Evolution Petroleum Corporation develops incremental petroleum reserves and shareholder value by applying conventional and specialized technology to known oil and gas resources, onshore in the United States.   Principal assets as of June 30, 2013 include 13.8 MMBOE of proved, 11.2 MMBOE of probable reserves, 3.7 MMBOE of possible reserves, and no debt.  Assets include a CO2-EOR project with growing production in Louisiana’s Delhi Field and a patented artificial lift technology designed to extend the life and ultimate recoveries of wells with oil or associated water production.  Other assets include royalty interests in almost 3,000 net acres in the Giddings Field, producing wells and proved drilling locations in the Lopez Field in Texas and an interest in a joint venture in the Mississippian Lime play in Kay County, OK with substantial probable reserves.
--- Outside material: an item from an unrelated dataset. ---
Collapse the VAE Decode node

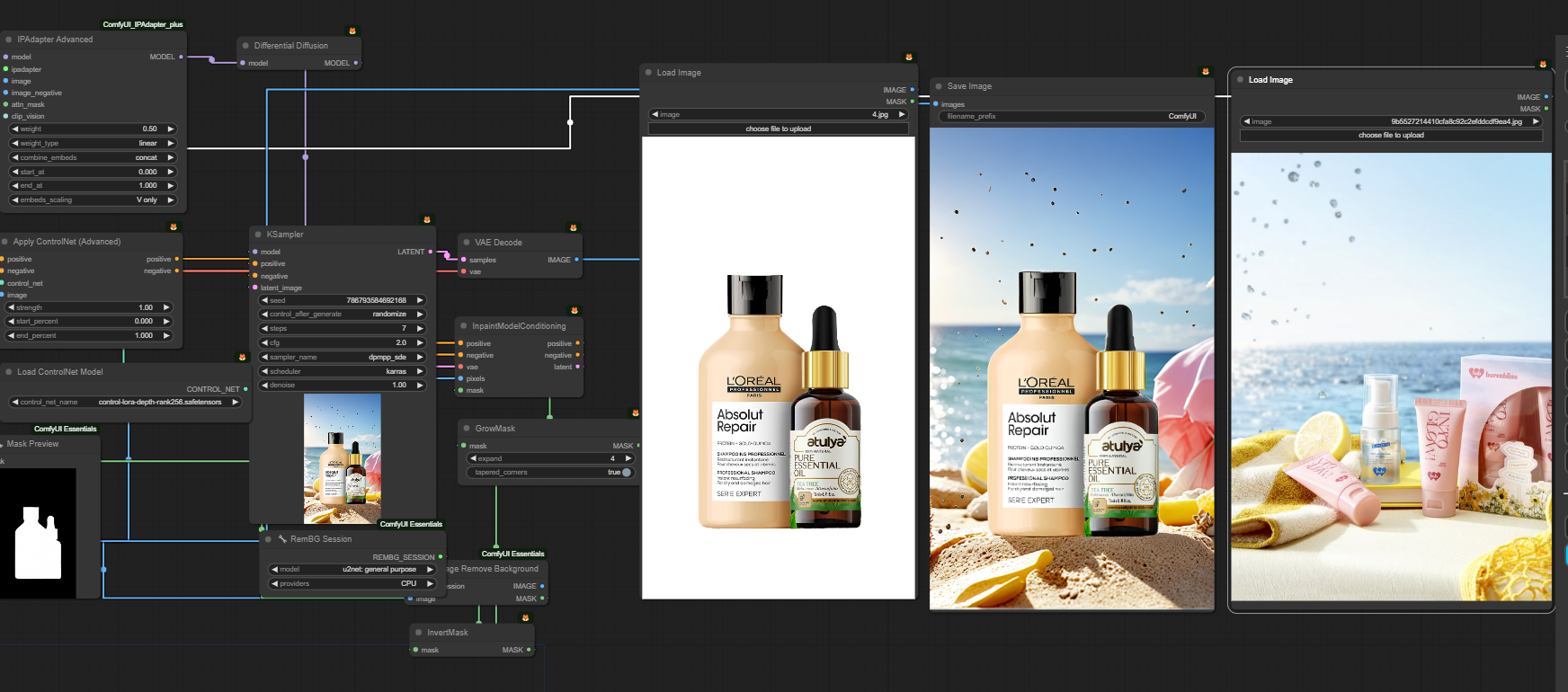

Additional information, including the Company’s annual report on Form 10-K and its quarterly reports on Form 10-Q, is available on its website at (www.evolutionpetroleum.com).

 

Cautionary Statement

 

All statements contained in this press release regarding potential results and future plans and objectives of the Company are forward-looking statements that involve various risks and uncertainties. There can be no assurance that such statements will prove to be accurate and actual results and future events could differ materially from those anticipated in such statements. The Company undertakes no obligation to update or review any forward-looking statement, whether as a result of new information, future events, or otherwise. Important factors that could cause actual results to differ materially from our expectations include, but are not limited to, those factors that are disclosed under the heading “Risk Factors” and elsewhere in our documents filed from time to time with the United States Securities and Exchange Commission and other regulatory authorities. Statements regarding our ability to complete transactions, successfully apply technology applications in the re-development of oil and gas fields, realize future production volumes, realize success in our drilling and development activity and forecasts of legal claims, prices, future revenues and income and

 



 

cash flows and other statements that are not historical facts contain predictions, estimates and other forward-looking statements. Although the Company believes that its expectations are based on reasonable assumptions, it can give no assurance that its goals will be achieved and these statements will prove to be accurate. Important factors could cause actual results to differ materially from those included in the forward-looking state statements.